WHAT THE TASK REQUIRES: All records are to be retyped faithfully and completely.

[INFORMATION SHOWN]

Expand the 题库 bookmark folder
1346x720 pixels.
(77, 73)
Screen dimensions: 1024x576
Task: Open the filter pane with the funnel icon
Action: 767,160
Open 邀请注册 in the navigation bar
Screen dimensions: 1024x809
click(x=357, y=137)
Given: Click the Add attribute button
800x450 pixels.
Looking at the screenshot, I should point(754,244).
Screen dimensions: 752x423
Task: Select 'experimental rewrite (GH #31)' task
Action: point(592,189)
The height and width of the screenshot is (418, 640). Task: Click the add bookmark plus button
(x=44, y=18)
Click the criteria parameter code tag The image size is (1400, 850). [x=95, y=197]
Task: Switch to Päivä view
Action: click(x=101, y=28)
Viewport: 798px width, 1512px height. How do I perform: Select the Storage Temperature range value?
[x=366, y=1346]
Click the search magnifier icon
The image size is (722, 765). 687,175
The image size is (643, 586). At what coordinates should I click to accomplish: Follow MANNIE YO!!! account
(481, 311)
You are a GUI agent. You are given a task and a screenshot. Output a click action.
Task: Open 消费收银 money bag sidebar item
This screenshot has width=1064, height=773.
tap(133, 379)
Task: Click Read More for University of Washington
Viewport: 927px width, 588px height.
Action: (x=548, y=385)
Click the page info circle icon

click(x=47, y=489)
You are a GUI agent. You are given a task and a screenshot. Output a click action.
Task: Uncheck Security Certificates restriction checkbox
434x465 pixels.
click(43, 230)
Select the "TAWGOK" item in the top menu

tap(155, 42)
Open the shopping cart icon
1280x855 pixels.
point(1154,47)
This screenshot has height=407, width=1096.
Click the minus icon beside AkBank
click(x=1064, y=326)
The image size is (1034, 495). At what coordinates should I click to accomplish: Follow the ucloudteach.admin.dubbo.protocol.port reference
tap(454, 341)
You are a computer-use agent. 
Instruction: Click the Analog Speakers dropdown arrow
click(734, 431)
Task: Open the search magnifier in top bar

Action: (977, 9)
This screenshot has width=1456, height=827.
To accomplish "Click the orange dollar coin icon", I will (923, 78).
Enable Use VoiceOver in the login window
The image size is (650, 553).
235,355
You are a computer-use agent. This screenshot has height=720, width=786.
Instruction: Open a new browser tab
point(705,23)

[/INFORMATION SHOWN]

RESPONSE FOR THIS EXERCISE:
Expand the 题库 bookmark folder
1346x720 pixels.
(77, 73)
Screen dimensions: 1024x576
Task: Open the filter pane with the funnel icon
Action: 767,160
Open 邀请注册 in the navigation bar
Screen dimensions: 1024x809
click(x=357, y=137)
Given: Click the Add attribute button
800x450 pixels.
Looking at the screenshot, I should point(754,244).
Screen dimensions: 752x423
Task: Select 'experimental rewrite (GH #31)' task
Action: point(592,189)
The height and width of the screenshot is (418, 640). Task: Click the add bookmark plus button
(x=44, y=18)
Click the criteria parameter code tag The image size is (1400, 850). [x=95, y=197]
Task: Switch to Päivä view
Action: click(x=101, y=28)
Viewport: 798px width, 1512px height. How do I perform: Select the Storage Temperature range value?
[x=366, y=1346]
Click the search magnifier icon
The image size is (722, 765). 687,175
The image size is (643, 586). At what coordinates should I click to accomplish: Follow MANNIE YO!!! account
(481, 311)
You are a GUI agent. You are given a task and a screenshot. Output a click action.
Task: Open 消费收银 money bag sidebar item
This screenshot has width=1064, height=773.
tap(133, 379)
Task: Click Read More for University of Washington
Viewport: 927px width, 588px height.
Action: (x=548, y=385)
Click the page info circle icon

click(x=47, y=489)
You are a GUI agent. You are given a task and a screenshot. Output a click action.
Task: Uncheck Security Certificates restriction checkbox
434x465 pixels.
click(43, 230)
Select the "TAWGOK" item in the top menu

tap(155, 42)
Open the shopping cart icon
1280x855 pixels.
point(1154,47)
This screenshot has height=407, width=1096.
Click the minus icon beside AkBank
click(x=1064, y=326)
The image size is (1034, 495). At what coordinates should I click to accomplish: Follow the ucloudteach.admin.dubbo.protocol.port reference
tap(454, 341)
You are a computer-use agent. 
Instruction: Click the Analog Speakers dropdown arrow
click(734, 431)
Task: Open the search magnifier in top bar

Action: (977, 9)
This screenshot has width=1456, height=827.
To accomplish "Click the orange dollar coin icon", I will (923, 78).
Enable Use VoiceOver in the login window
The image size is (650, 553).
235,355
You are a computer-use agent. This screenshot has height=720, width=786.
Instruction: Open a new browser tab
point(705,23)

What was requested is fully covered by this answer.